Fine motor activities include:

  • Fitting objects together like nesting cups

  • Manipulating objects using push, pull, twist, and pinch motions

  • Assembling simple puzzles

 

Gross motor activities include:

  • Chasing bubbles

  • Climbing up and down stairs

  • Jumping with two feet

 

Social and emotional activities include:

  • Being able to parallel play with friends

  • Mimicking and copying others

  • Taking turns, which is a difficult skill to learn so we have many duplicate toys

 

Independence activities include:

  • Assuming some responsibility by helping to clean up toys before moving on to another activity

  • Retrieving personal items from their cubbies as needed (i.e. blanket for naptime, jacket or hat for outdoor play)

  • Learning to wash hands independently

 

Art activities include:

  • Scribbling with crayons and markers

  • Painting with different tools (i.e. paint brushes, sponges, toothbrushes)

  • Gluing cotton balls, tissue paper squares, etc. to paper

 

Music activities include:

  • Using shakers

  • Dancing with scarves

  • Learning gestures that accompany songs, such as “The Wheels on the Bus”

 

 

We look forward to helping your independent toddler develop into an inquisitive two-year-old.

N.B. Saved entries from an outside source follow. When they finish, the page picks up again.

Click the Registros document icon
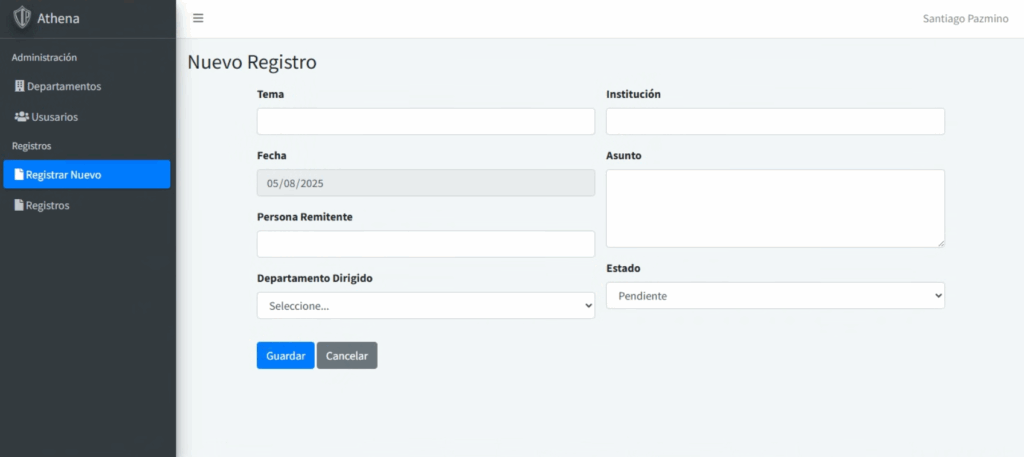click(18, 205)
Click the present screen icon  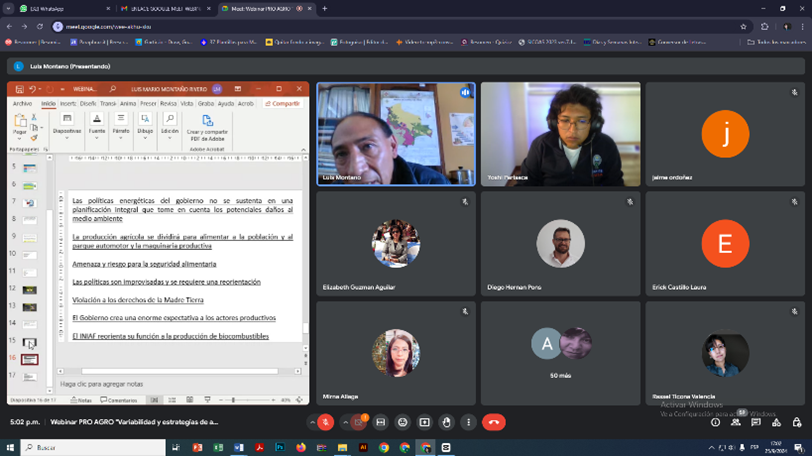click(x=424, y=422)
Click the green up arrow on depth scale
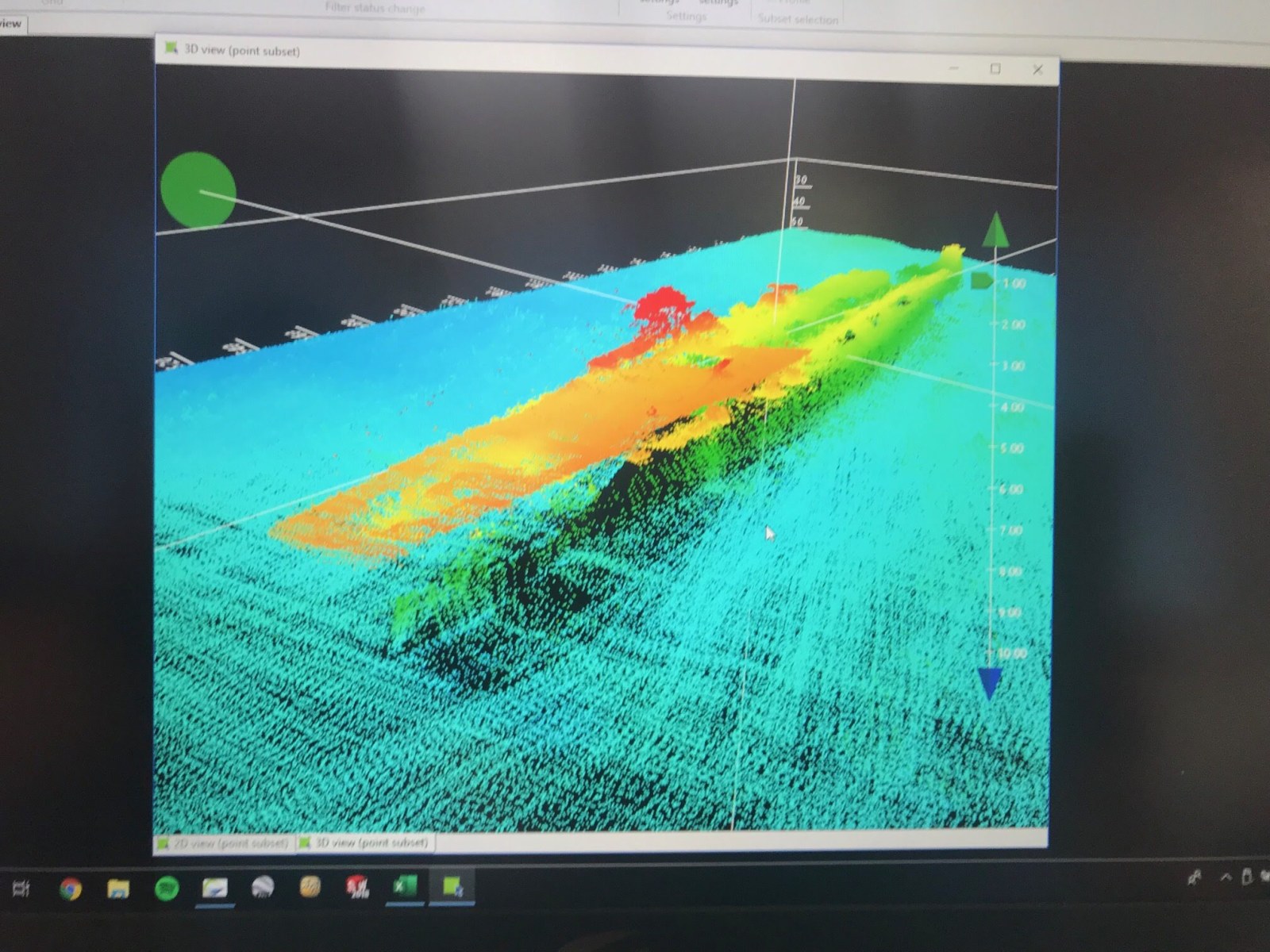The width and height of the screenshot is (1270, 952). 995,231
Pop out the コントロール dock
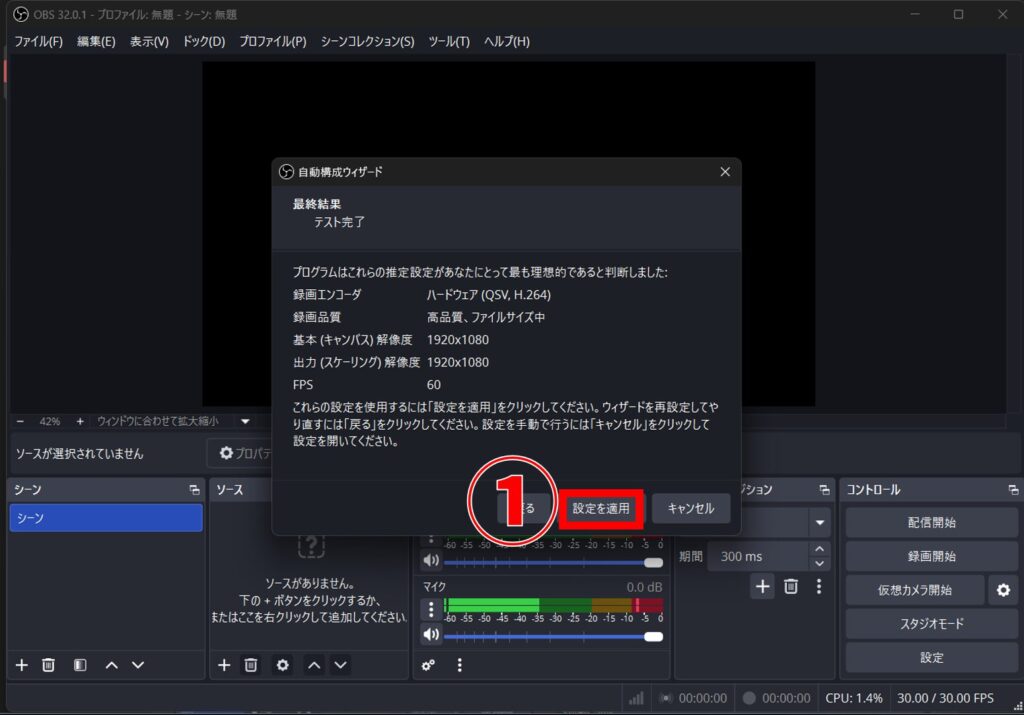The image size is (1024, 715). [x=1011, y=489]
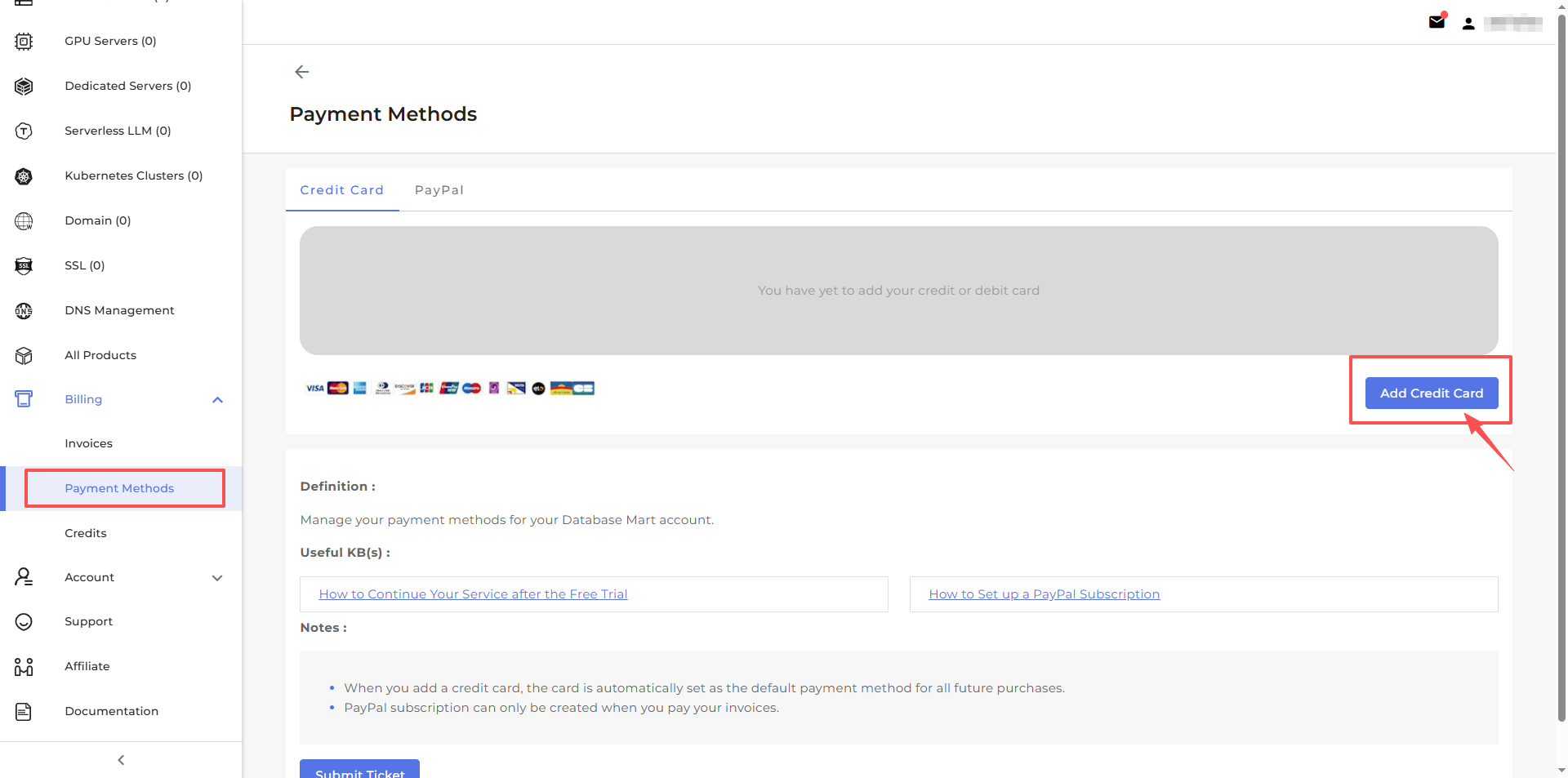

It is amazing to watch our son develop. His teachers, Ms. Emily and Ms. Brianna, could not have been more supportive when he was learning to walk. He is learning new words on a daily basis. And he is being taught structure - he often puts his things back where they belong without having to be asked. My mother has commented that his vocabulary and skills are advanced for his age, stating "Daycare is helping him to flourish."